Si parla spesso di una nuova bolla speculativa dell’hi-tech, facendo l’analogia con il 2000. Le voci sono discordi e vale la pena considerare con attenzione entrambe le posizioni.
Quelle a favore rimarcano come, rispetto al 2000, esistano nuovi modelli di business che fanno soldi, come AirB’n’b, Dropbox e Uber. Si tratta di imprese ben note, per le quali al momento i conti tornano. Quanto questi modelli possano essere mutuati dal migliaio di aziende entrate nella borsa Usa tra il 2013 e oggi, però, non è dato sapere. Questi sono fatti, ripetono i sostenitori a favore.
Per chi ritiene invece che la bolla ci sia, l’analisi è basata sulla metrica di valutazione, la struttura tramite la quale si incasellano le componenti della proposta e le si valuta in maniera opportuna. E trattandosi di startup l’inizio è nella Initial Public Offering, l’Ipo.
Alla ricerca del fatturato
Gli investitori, osserva Tallat Mahmood, founder and managing director di SkyPanther Capital su Techcrunch, hanno abbandonato le metriche tradizionali per passare a nuovi sistemi. Per fare un esempio, anziché parlare di fatturato (reale) usano le prenotazioni (immateriali) o le statistiche stagionali (ipotetiche): tutte pratiche legali, ma comunque non realistiche quando si parla di soldi.
I nuovi sistemi, nota però il Wall Street Journal a firma Demos, Ovide e Pulliam, non sembrano avere una struttura sufficientemente solida, per cui a lungo andare semplicemente i conti non tornano.

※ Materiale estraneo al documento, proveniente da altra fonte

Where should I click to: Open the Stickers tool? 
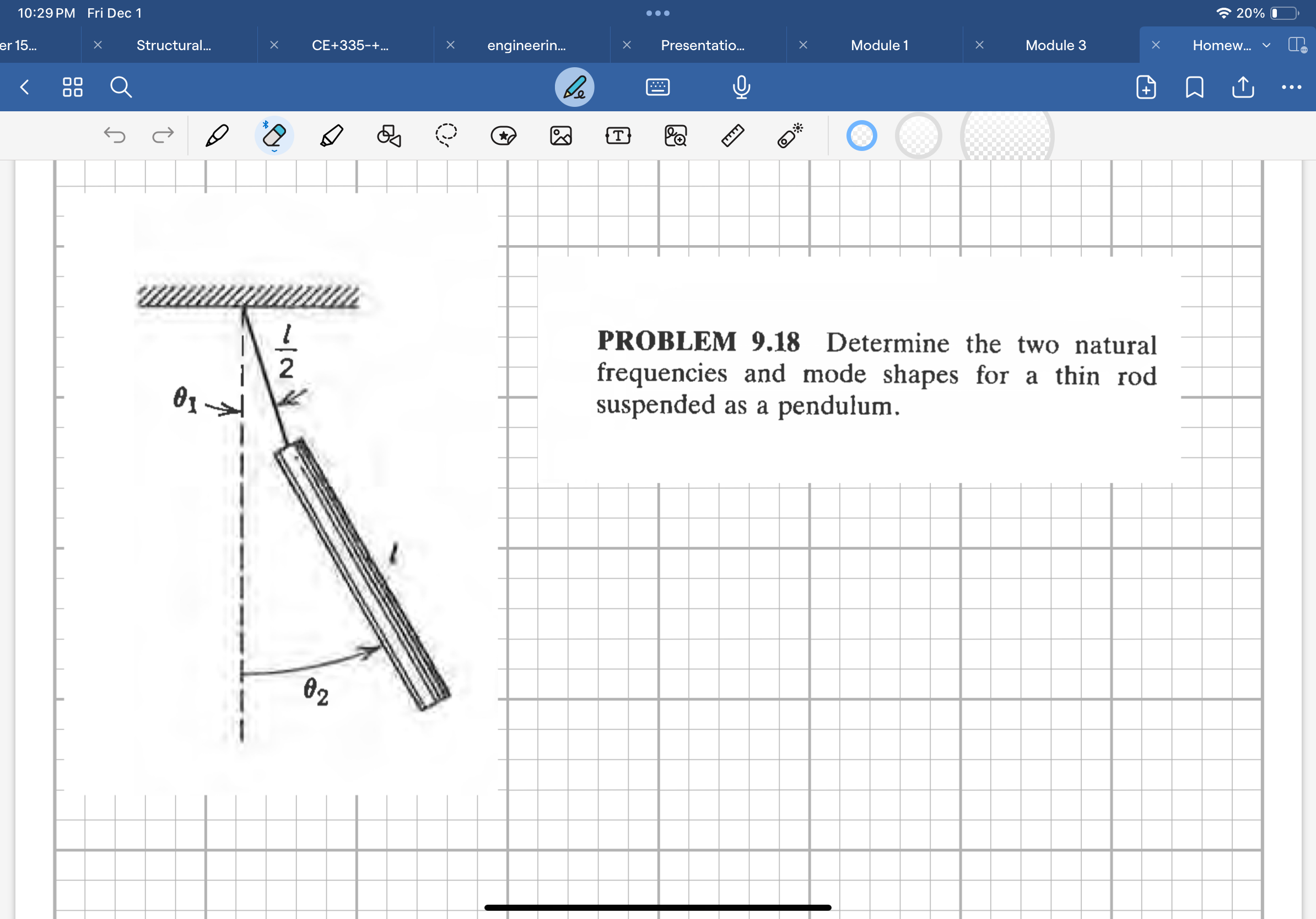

Inoltre la valutazione dei risultati delle Ipo appare invertita. Se un’azienda viene collocata ad un valore di 100 dollari ad azione e finisce la prima giornata (o il primo periodo di valutazione) a 100, la si ritiene un fallimento. Se invece finisce a 200, se ne parla come di un successone. “In realtà”, sottolinea Mario Herger, Ceo and founder of Enterprise Gamification Consultancy, “dovrebbe essere esattamente il contrario”. Se il prezzo pagato è stato pari a quello chiesto, hanno fatto un buon lavoro; se il mercato offre meno o offre di più, hanno fatto un cattivo lavoro.
Si noti poi che se l’azienda vende a 100 e il mercato le valuta 200, la differenza del valore non va a finanziare l’azienda, bensì a singoli e organizzazioni che hanno comperato a 100.

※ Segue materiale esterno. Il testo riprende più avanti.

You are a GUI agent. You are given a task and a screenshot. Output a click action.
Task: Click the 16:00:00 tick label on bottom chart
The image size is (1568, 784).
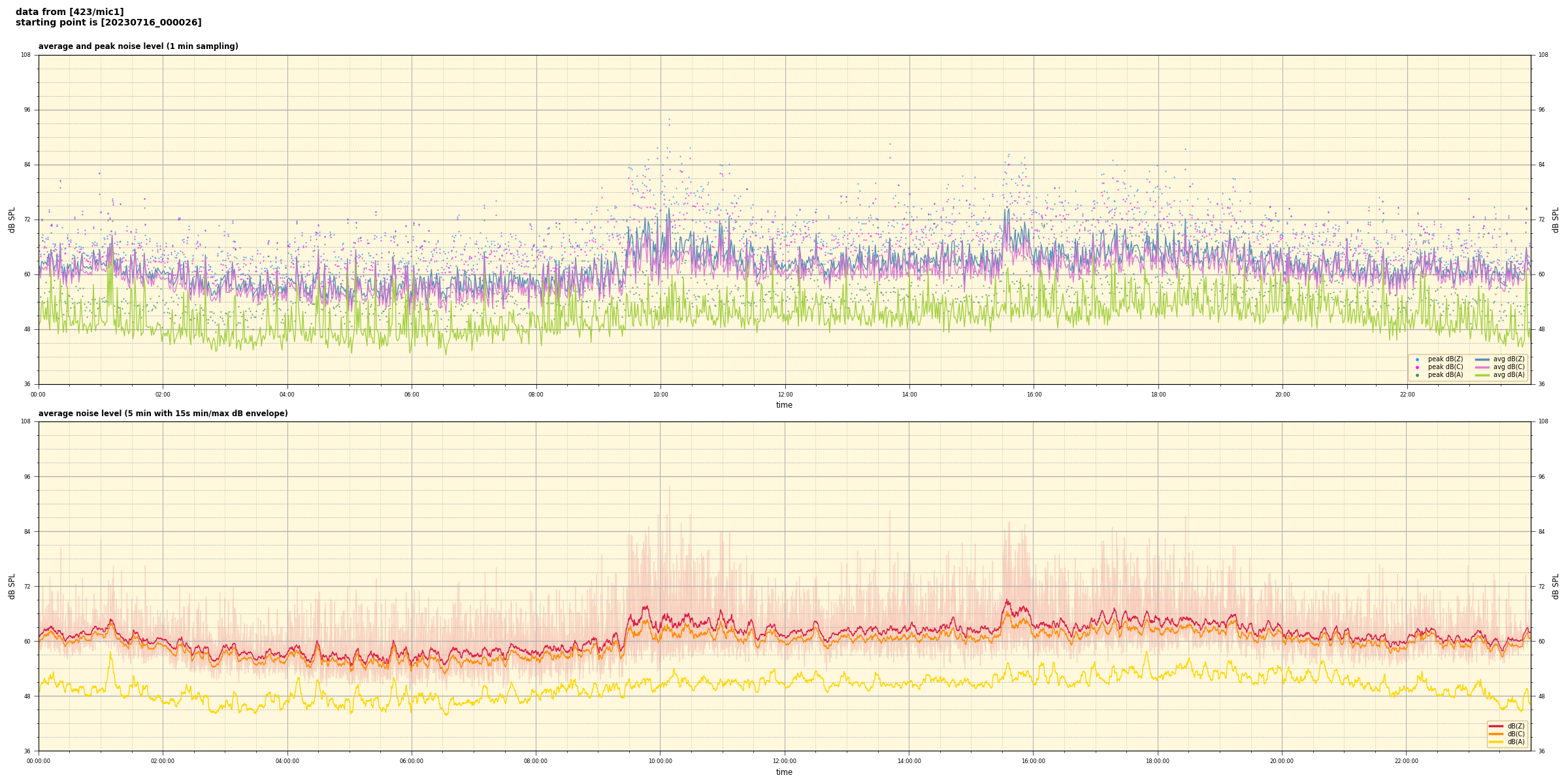click(x=1034, y=761)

L’enfasi sul successo dell’Ipo è quindi tutta a sfavore delle aziende.
Unicorni sopravvalutati
Vediamo qualche numero. Le startup valutate 1 miliardo di dollari (“unicorni”, nell’immaginario narrativo della financial science fiction) sono state 7 nel 2012, 8 nel 2013, 46 nel 2014 e già 32 nei primi 5 mesi del 2015, nell’elenco di CB Insight.

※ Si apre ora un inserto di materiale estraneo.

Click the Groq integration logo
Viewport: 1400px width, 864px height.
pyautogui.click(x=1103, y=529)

Nel 2014, secondo PwC, le Ipo negli States hanno raccolto 84 miliardi di dollari[275 collocamenti], un valore tristemente vicino ai 93 miliardi che raccolsero nel 2000 [446 collocamenti], prima dell’esplosione delle dot com. Per confronto, nella vera crisi dell’anno 2008 le Ipo furono appena 31.
Va notato che il rapporto del raccolto tra il 2013 e il 2014, 57 miliardi contro 84 miliardi, è molto più morbido del drammatico raffronto tra unicorni miliardari (8 a 46), ad indicare appunto un’anomalia nella valutazione delle Ipo forti.
Molti altri indici raffrontano le due situazioni, come il Cape Ratio.
Il valore è rimasto lo stesso
Spesso si dimentica che l’espressione start-up è molto collegata a dei file powerpoint e principalmente ha valenza del tutto temporanea. “Ad un certo punto” la fase non standard della startup “dovrà diventare un’attività reale”, dice Fred Wilson -ma per la verità quasi tutti gli operatori-, Wilson, che si è espresso recentemente, lavora per la Union Square Ventures, che ha investito in Twitter, Zynga, Etsy, Tumblr e Soundcloud.
Cosa intende con “attività reale?” E’ semplice: “generare profitti reali, sostenere l’attività senza capitali di investitori, insomma iniziare a produrre valore nel modo classico”.